#### [SHORT TASK]
Render each line of the listing below as a JSON array of strings, with one string per line and blank lines omitted.

※ ※ ※

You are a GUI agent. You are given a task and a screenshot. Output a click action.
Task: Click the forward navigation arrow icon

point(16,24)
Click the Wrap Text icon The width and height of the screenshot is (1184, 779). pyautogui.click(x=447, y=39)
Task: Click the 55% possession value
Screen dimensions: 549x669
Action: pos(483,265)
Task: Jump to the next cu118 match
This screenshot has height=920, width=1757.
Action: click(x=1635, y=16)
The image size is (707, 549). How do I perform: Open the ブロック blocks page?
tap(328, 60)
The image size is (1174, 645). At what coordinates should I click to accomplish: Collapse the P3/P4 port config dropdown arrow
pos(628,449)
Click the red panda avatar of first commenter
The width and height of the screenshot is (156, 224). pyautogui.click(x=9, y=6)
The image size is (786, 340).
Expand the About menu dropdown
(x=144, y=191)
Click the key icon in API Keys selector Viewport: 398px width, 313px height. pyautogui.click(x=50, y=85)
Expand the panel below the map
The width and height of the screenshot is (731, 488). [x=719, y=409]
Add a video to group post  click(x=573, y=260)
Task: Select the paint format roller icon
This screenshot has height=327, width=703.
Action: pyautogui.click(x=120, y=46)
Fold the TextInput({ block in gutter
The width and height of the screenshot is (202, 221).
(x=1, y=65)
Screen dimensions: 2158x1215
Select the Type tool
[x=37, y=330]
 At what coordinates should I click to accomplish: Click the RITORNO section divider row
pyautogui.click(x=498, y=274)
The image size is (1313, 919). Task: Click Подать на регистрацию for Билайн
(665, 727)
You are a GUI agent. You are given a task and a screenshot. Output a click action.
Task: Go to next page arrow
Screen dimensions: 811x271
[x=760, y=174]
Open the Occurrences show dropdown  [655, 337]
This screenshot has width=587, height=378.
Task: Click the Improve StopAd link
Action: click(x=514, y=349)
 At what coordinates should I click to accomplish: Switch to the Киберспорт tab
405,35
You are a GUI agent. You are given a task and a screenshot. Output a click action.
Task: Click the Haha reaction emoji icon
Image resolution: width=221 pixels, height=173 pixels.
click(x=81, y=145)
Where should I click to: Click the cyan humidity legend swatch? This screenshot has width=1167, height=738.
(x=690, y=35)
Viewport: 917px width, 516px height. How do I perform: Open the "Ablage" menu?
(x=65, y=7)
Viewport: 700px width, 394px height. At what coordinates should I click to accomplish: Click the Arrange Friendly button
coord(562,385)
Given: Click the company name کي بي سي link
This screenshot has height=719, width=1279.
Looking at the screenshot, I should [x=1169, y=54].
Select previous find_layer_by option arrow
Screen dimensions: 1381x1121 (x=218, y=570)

※ ※ ※

#### [SOLUTION]
[
  "You are a GUI agent. You are given a task and a screenshot. Output a click action.",
  "Task: Click the forward navigation arrow icon",
  "point(16,24)",
  "Click the Wrap Text icon The width and height of the screenshot is (1184, 779). pyautogui.click(x=447, y=39)",
  "Task: Click the 55% possession value",
  "Screen dimensions: 549x669",
  "Action: pos(483,265)",
  "Task: Jump to the next cu118 match",
  "This screenshot has height=920, width=1757.",
  "Action: click(x=1635, y=16)",
  "The image size is (707, 549). How do I perform: Open the ブロック blocks page?",
  "tap(328, 60)",
  "The image size is (1174, 645). At what coordinates should I click to accomplish: Collapse the P3/P4 port config dropdown arrow",
  "pos(628,449)",
  "Click the red panda avatar of first commenter",
  "The width and height of the screenshot is (156, 224). pyautogui.click(x=9, y=6)",
  "The image size is (786, 340).",
  "Expand the About menu dropdown",
  "(x=144, y=191)",
  "Click the key icon in API Keys selector Viewport: 398px width, 313px height. pyautogui.click(x=50, y=85)",
  "Expand the panel below the map",
  "The width and height of the screenshot is (731, 488). [x=719, y=409]",
  "Add a video to group post  click(x=573, y=260)",
  "Task: Select the paint format roller icon",
  "This screenshot has height=327, width=703.",
  "Action: pyautogui.click(x=120, y=46)",
  "Fold the TextInput({ block in gutter",
  "The width and height of the screenshot is (202, 221).",
  "(x=1, y=65)",
  "Screen dimensions: 2158x1215",
  "Select the Type tool",
  "[x=37, y=330]",
  " At what coordinates should I click to accomplish: Click the RITORNO section divider row",
  "pyautogui.click(x=498, y=274)",
  "The image size is (1313, 919). Task: Click Подать на регистрацию for Билайн",
  "(665, 727)",
  "You are a GUI agent. You are given a task and a screenshot. Output a click action.",
  "Task: Go to next page arrow",
  "Screen dimensions: 811x271",
  "[x=760, y=174]",
  "Open the Occurrences show dropdown  [655, 337]",
  "This screenshot has width=587, height=378.",
  "Task: Click the Improve StopAd link",
  "Action: click(x=514, y=349)",
  " At what coordinates should I click to accomplish: Switch to the Киберспорт tab",
  "405,35",
  "You are a GUI agent. You are given a task and a screenshot. Output a click action.",
  "Task: Click the Haha reaction emoji icon",
  "Image resolution: width=221 pixels, height=173 pixels.",
  "click(x=81, y=145)",
  "Where should I click to: Click the cyan humidity legend swatch? This screenshot has width=1167, height=738.",
  "(x=690, y=35)",
  "Viewport: 917px width, 516px height. How do I perform: Open the \"Ablage\" menu?",
  "(x=65, y=7)",
  "Viewport: 700px width, 394px height. At what coordinates should I click to accomplish: Click the Arrange Friendly button",
  "coord(562,385)",
  "Given: Click the company name کي بي سي link",
  "This screenshot has height=719, width=1279.",
  "Looking at the screenshot, I should [x=1169, y=54].",
  "Select previous find_layer_by option arrow",
  "Screen dimensions: 1381x1121 (x=218, y=570)"
]